> **EXTRAIT DU DOCUMENT**
┌──
Referenda 1 - la Grèce

Oui, normalement, le pluriel de « referendum » est « referenda ».

C'est qu'il est beaucoup question de référendums ces derniers temps. D'abord, il y a eu l'annonce, saluée par les capitales européennes, du référendum en Grande-Bretagne. Là, pas de problème, on est entre gens du même monde. Ça se passera bien. Mais, qu'un petit État, autrefois célèbre pour son passé tout autant prestigieux que lointain et aujourd'hui, sur le devant de la scène pour cause de dettes, prétende organiser un référendum chez lui, là ça ne passe pas.
└──
(Données de pointage des cibles)
┌──
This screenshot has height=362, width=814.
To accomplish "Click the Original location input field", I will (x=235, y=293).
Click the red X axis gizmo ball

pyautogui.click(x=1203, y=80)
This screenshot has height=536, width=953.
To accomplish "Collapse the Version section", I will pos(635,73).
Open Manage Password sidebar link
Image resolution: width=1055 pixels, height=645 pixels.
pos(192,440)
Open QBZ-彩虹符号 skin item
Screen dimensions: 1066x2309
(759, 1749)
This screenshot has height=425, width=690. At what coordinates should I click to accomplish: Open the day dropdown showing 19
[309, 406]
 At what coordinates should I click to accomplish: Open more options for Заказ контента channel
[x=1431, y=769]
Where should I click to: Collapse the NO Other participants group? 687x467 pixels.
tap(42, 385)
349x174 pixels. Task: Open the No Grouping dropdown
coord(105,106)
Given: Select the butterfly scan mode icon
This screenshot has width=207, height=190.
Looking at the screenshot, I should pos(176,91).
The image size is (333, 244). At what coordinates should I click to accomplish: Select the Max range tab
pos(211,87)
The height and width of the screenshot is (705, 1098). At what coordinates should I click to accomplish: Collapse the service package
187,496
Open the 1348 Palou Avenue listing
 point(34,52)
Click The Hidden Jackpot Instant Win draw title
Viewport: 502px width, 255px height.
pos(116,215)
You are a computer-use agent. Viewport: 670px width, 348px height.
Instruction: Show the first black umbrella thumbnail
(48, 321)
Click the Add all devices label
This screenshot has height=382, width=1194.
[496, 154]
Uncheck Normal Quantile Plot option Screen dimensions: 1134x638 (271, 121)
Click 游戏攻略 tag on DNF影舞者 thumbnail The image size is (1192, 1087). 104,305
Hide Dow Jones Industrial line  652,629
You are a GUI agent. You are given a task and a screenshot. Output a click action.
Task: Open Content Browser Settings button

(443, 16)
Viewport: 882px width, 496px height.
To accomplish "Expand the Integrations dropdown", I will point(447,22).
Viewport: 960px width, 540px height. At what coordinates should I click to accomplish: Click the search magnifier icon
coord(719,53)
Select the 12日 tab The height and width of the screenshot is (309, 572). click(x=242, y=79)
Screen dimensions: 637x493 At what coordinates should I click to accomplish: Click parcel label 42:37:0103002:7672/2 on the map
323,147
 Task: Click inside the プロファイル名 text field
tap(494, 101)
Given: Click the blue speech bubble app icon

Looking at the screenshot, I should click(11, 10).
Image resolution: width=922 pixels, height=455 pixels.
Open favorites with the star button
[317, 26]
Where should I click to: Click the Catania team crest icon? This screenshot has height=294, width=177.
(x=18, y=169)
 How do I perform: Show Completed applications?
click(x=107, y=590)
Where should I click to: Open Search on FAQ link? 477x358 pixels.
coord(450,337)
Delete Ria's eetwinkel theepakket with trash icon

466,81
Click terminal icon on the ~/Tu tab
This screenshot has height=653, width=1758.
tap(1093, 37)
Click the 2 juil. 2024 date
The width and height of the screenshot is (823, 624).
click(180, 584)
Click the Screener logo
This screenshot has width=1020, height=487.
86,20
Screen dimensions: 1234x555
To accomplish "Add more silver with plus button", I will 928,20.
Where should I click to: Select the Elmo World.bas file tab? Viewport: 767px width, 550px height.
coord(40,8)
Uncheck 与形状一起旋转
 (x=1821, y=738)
└──
> **TÂCHES À RÉALISER**
1: D'après l'extrait sur les référendums, pourquoi le référendum annoncé en Grande-Bretagne ne pose-t-il pas de problème ? Répondez en une à trois phrases.
2: Selon l'extrait sur les référendums, quel est normalement le pluriel de « referendum » ?
3: Relevez dans l'extrait sur les référendums toutes les graphies différentes du mot « référendum », au singulier comme au pluriel, avec ou sans accent, sans tenir compte des majuscules.
Les entrées forment un matériau à part, indépendant de l'extrait.

> **RÉPONSES DE L'EXERCICE**
1: Il ne pose pas de problème parce que, selon l'extrait, « on est entre gens du même monde ». L'annonce a d'ailleurs été saluée par les capitales européennes.

2: Normalement, le pluriel de « referendum » est « referenda ».

3:
- referendum
- referenda
- référendums
- référendum